I farmaci antinfiammatori non steroidei (FANS) e i contraccettivi ormonali rappresentano il gold standard per alleviare il dolore mestruale e rilassare i muscoli uterini (Proctor and Farquhar, 2006). Sfortunatamente, mostrano un tasso di fallimento del 20-25% e una vasta gamma di effetti collaterali, quindi sono stati esplorati altri approcci (Yu, 2014). Evidenze limitate supportano la terapia manipolativa e fisica per la PD (Kannan and Claydon, 2014). La manipolazione spinale allevia il dolore (Molins- Cubero et al., 2014) e apparentemente riduce i livelli plasmatici circolanti delle prostaglandine (Kokjohn et al., 1997), ma i risultati non sono abbastanza conclusivi per raccomandare la manipolazione spinale per PD (Durain, 2004). Un numero considerevole di evidenze mostra l'efficacia del trattamento osteopatico sul dolore cronico e l'associazione tra manipolazione spinale e riduzione dei livelli plasmatici circolanti di prostaglandine (Molins-Cubero et al., 2014). Inoltre, le tecniche ad alta velocità a bassa ampiezza applicate alla colonna lombosacrale e cervicale si sono dimostrate correlate alla significativa riduzione dell'eccitabilità dei riflessi spinali, suggerendo così cambiamenti transitori corticali (Fryer and Pearce, 2012).

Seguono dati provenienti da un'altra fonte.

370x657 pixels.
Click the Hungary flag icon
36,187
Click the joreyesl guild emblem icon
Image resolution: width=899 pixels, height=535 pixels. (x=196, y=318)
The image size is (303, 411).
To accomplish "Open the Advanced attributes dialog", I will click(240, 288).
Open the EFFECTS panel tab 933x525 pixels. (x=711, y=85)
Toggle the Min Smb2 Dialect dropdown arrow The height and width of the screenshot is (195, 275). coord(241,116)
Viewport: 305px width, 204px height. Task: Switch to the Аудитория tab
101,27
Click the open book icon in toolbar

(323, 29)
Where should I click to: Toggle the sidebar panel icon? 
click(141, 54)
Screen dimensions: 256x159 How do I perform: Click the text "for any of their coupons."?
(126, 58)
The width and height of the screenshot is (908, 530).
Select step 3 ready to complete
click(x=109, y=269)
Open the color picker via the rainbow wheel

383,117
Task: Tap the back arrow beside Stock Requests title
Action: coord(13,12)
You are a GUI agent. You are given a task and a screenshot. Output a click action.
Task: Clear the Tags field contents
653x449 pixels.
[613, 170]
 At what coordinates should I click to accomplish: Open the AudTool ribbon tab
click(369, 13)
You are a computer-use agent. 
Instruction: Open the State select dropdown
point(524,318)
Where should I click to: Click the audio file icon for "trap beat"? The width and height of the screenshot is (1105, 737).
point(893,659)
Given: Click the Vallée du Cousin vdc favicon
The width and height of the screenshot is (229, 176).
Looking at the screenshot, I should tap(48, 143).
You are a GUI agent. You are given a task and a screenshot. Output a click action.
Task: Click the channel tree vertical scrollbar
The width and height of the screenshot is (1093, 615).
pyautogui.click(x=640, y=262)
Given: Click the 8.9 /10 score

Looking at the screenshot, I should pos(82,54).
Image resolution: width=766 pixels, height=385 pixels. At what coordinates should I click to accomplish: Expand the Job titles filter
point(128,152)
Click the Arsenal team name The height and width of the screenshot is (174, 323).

In un recente studio il trattamento osteopatico (OMT) è risultato benefico per quanto riguarda l’intensità dei dolori mestruali, la qualità della vita, altri sintomi associati alla dismenorrea, il numero di farmaci antidolorifici assunti e il numero di giorni di assenza dal lavoro o dall’attività scolastica. Questo studio conferma che il trattamento osteopatico rappresenta una strategia da tenere in considerazione nella dismenorrea soprattutto se consideriamo che la terapia farmacologica classica si affida agli antinfiammatori (che in 1 caso su 4 sono inefficaci) e alla terapia ormonale (con tutti gli effetti collaterali a medio e lungo termine ormai documentati) (Zecchillo et al., 2017). Pertanto, l'OMT potrebbe rappresentare un'aggiunta efficace agli strumenti disponibili per il trattamento di pazienti con dismenorrea (Schwerla, Wirthwein, Rütz and Resch, 2014).